L’effet des stratégies d’apaisement sur les déplacements actifs est en dernière analyse tributaire des décisions des usagers, qui, chacun à l’échelon individuel et au sein de structures collectives (associations de voisinage), peuvent tirer (ou non) parti des zones trente ou des zones de rencontre pour reconquérir (ou non) les rues et réactiver (ou non) l’espace public. Si les habitants sont associés aux mesures prises dans leur quartier, s’ils s’emparent réellement des aménagements qui leur sont alors offerts (voies cyclables, promenades piétonnes, aires de jeux, bancs, …), pour changer leurs modes de vie et adopter plus souvent les modes actifs, alors les zones trente et les zones de rencontre remplissent leurs objectifs. Mais les choix des riverains, des résidents et des usagers non résidents (les touristes) qui bénéficient de ces aménagement sont influencés par des perceptions à l’égard de la sécurité, de l’agrément (esthétisme, qualité de l’air et bruit ambiant), par une évaluation subjective de l’efficience réelle des aménagements proposés (par exemple la qualité de desserte d’une piste cyclable pour effectuer un trajet utilitaire en transport actif), et, enfin par des considérations plus culturelles et anthropologiques. Le fait de considérer la rue et l’espace public comme un domaine que l’on peut valoriser collectivement et rendre « habitable » et désirable, dans lequel on peut laisser des enfants en sécurité, n’est pas partagé par tous. La rue garde pour certains une symbolique négative, toute comme le trottoir, et, malgré les injonctions généreuses au « vivre ensemble », le fait de se rapprocher ou de communiquer avec des personnes que l’on ne connaît pas, ou qui sont visiblement différentes, sinon marginales n’est pas facile. Aussi, les zones trente ou zones de rencontre peuvent-elles ne pas bien fonctionner autant pour des raisons d’anomie urbaine que pour des raisons techniques, ce dont les urbanistes sont conscients. Sur les places, les quais, les promenades, une nouvelle vague de mobiliers urbains (bancs très dessinés, chaises longues, petites tables, équipements ludiques, fontaines, etc.) invite explicitement le piéton à s’attarder dans l’espace public, à l’occuper non seulement dans la mobilité, mais dans une sorte d’occupation éphémère. L’idée est que non seulement l’expérience de mobilité, mais l’expérience de l’urbanité au sens large progresse en qualité et en convivialité.
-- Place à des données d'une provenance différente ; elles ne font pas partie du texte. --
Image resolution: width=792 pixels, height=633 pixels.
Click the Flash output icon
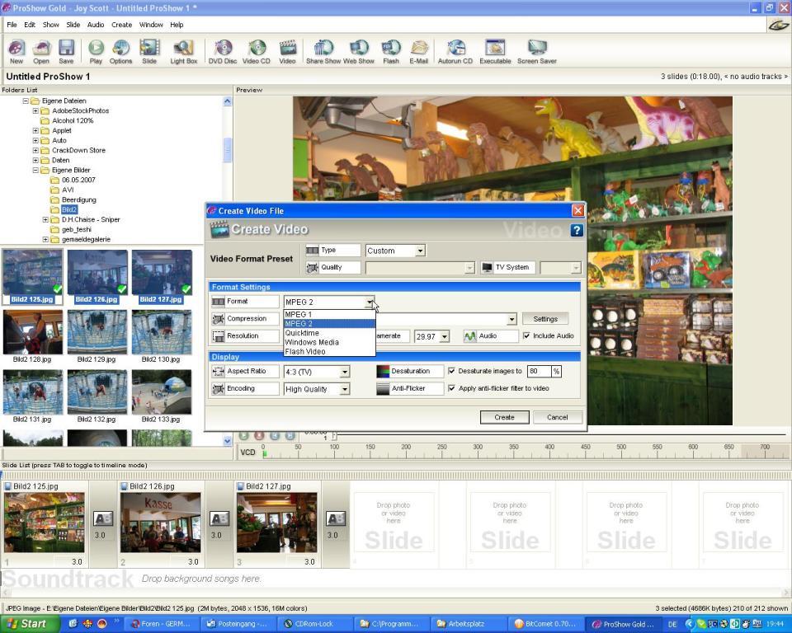(391, 50)
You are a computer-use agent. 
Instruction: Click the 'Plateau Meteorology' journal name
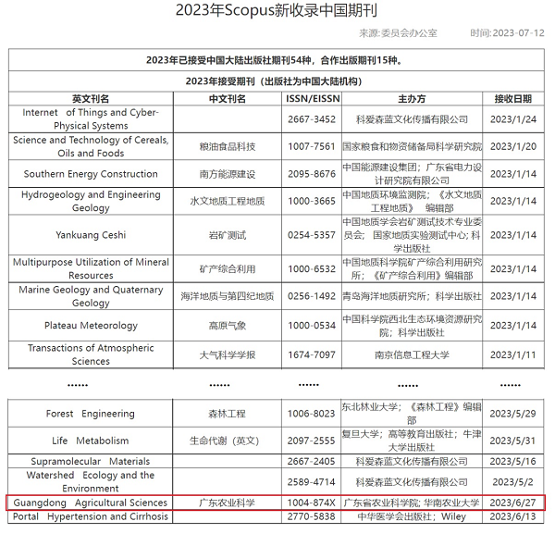91,325
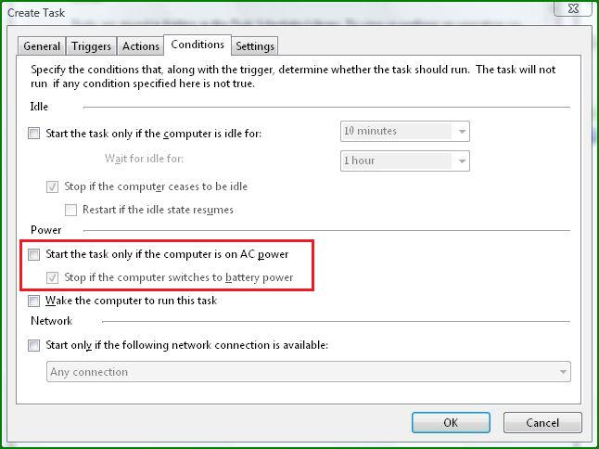Open the Settings tab

255,46
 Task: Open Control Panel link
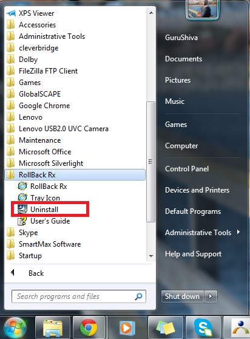187,169
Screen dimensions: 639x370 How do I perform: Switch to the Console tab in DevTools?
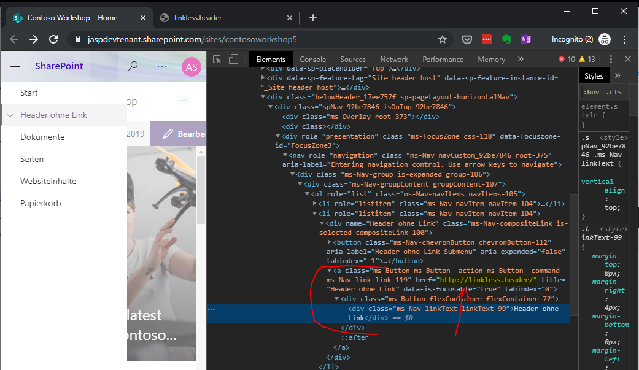[313, 59]
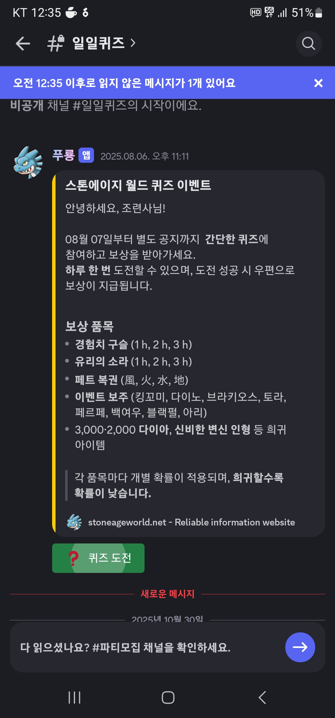
Task: Tap the unread messages banner text
Action: pos(124,83)
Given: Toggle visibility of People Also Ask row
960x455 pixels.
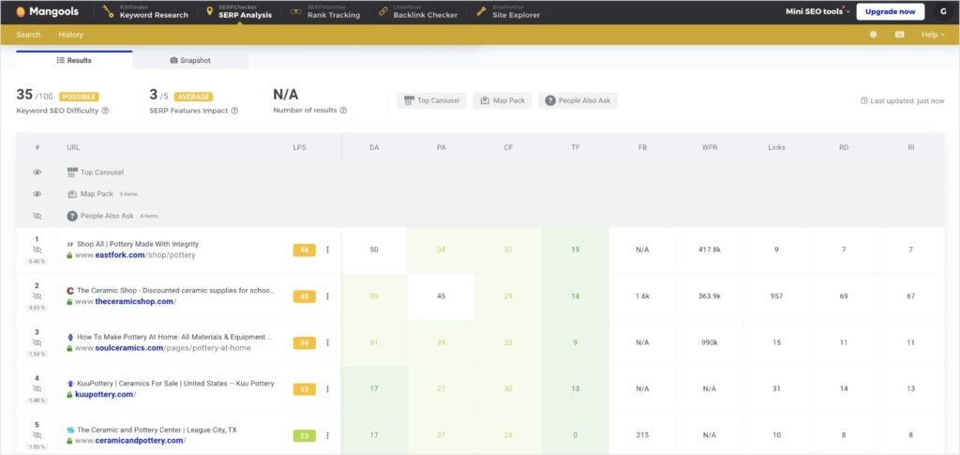Looking at the screenshot, I should [38, 216].
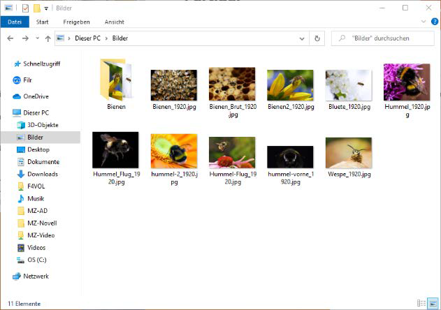Click the refresh button beside address bar

click(x=317, y=38)
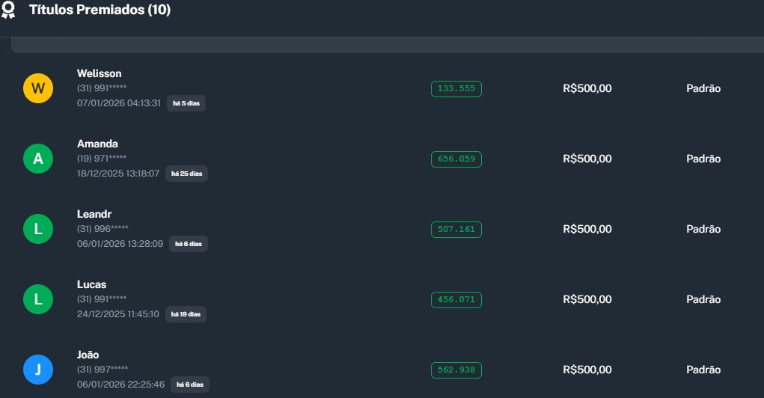Select Amanda's green A avatar

pyautogui.click(x=38, y=159)
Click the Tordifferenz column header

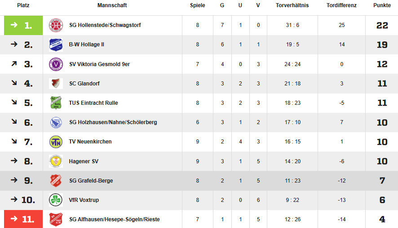pos(341,5)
Ainsi, l’apaisement des vitesses automobiles a d’autant plus d’impact qu’il est mis en œuvre à des échelles géographiques plus larges, (c’est-à-dire dans des réseaux viaires comprenant plus d’une rue), et qu’il accompagne un partage de la voirie, un urbanisme de la proximité, et qu’il vise des objectifs plus ou moins englobants (non seulement la sécurité routière, mais aussi l’amélioration du milieu de vie des citadins).

Références

  • Papon F. (2002) « La marche et le vélo : quels bilans économiques pour l’individu et la collectivité ? » Transports, 3 parties, n° 412, 413 et 414.